Task data:

>>>>

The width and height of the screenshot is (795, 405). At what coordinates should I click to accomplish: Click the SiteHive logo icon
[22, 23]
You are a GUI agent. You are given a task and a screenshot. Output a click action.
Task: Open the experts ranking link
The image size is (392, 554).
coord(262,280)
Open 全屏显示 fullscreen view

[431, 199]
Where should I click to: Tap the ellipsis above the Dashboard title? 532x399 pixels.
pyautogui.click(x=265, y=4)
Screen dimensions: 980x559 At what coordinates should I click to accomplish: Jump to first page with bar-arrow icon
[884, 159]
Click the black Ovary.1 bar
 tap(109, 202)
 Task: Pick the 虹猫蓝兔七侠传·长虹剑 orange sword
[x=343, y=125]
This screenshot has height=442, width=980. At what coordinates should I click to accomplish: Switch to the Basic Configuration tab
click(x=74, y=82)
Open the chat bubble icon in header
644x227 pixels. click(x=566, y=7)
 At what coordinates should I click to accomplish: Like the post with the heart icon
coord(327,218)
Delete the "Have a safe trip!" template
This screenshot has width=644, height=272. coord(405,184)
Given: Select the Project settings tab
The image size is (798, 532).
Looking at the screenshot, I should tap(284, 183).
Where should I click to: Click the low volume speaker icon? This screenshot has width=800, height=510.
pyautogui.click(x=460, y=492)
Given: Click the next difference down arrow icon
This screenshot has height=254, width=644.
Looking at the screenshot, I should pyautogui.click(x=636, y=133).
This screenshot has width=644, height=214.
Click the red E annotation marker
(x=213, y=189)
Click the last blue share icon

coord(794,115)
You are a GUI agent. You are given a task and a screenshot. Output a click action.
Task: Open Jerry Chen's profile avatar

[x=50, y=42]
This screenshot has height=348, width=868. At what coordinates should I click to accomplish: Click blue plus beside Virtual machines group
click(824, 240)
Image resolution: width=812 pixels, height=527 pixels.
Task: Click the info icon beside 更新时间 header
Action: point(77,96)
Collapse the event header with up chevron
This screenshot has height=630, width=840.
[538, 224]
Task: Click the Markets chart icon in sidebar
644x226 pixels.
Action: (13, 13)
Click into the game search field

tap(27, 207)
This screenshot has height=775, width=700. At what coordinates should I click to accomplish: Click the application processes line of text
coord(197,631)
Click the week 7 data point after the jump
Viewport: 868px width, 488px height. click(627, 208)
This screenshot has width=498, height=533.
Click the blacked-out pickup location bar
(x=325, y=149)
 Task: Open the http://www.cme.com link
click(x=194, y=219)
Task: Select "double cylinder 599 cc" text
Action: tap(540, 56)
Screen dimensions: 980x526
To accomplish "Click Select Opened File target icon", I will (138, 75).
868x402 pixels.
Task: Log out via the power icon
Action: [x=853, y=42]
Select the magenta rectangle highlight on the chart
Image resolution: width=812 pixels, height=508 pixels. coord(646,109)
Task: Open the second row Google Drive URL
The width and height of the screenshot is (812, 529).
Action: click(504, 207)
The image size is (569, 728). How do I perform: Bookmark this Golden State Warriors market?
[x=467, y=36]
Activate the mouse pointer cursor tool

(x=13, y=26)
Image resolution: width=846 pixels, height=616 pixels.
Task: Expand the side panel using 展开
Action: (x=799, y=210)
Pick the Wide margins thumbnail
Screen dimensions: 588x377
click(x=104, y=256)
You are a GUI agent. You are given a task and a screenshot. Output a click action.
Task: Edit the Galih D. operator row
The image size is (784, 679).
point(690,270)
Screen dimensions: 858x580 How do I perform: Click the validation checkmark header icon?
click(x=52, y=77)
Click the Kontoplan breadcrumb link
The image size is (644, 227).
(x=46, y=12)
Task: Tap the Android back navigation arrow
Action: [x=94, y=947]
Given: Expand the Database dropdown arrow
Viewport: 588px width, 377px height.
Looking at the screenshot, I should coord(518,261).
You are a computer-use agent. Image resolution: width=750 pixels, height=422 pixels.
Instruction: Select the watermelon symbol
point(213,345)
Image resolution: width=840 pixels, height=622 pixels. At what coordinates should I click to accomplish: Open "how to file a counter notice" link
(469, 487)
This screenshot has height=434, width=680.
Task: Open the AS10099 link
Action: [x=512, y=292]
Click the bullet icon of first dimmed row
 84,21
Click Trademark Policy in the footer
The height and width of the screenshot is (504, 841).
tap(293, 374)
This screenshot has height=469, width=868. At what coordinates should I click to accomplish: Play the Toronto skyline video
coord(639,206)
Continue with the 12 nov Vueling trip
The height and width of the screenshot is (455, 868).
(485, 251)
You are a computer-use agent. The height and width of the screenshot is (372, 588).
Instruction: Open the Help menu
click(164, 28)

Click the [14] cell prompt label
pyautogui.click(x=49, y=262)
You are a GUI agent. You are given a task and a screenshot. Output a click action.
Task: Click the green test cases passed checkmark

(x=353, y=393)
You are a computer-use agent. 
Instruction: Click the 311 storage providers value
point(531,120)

<<<<

What to do: In the records above, find each line holding "computer" and copy it.

Your solution:
You are a computer-use agent. Image resolution: width=750 pixels, height=422 pixels.
You are a computer-use agent. The height and width of the screenshot is (372, 588).
You are a computer-use agent. 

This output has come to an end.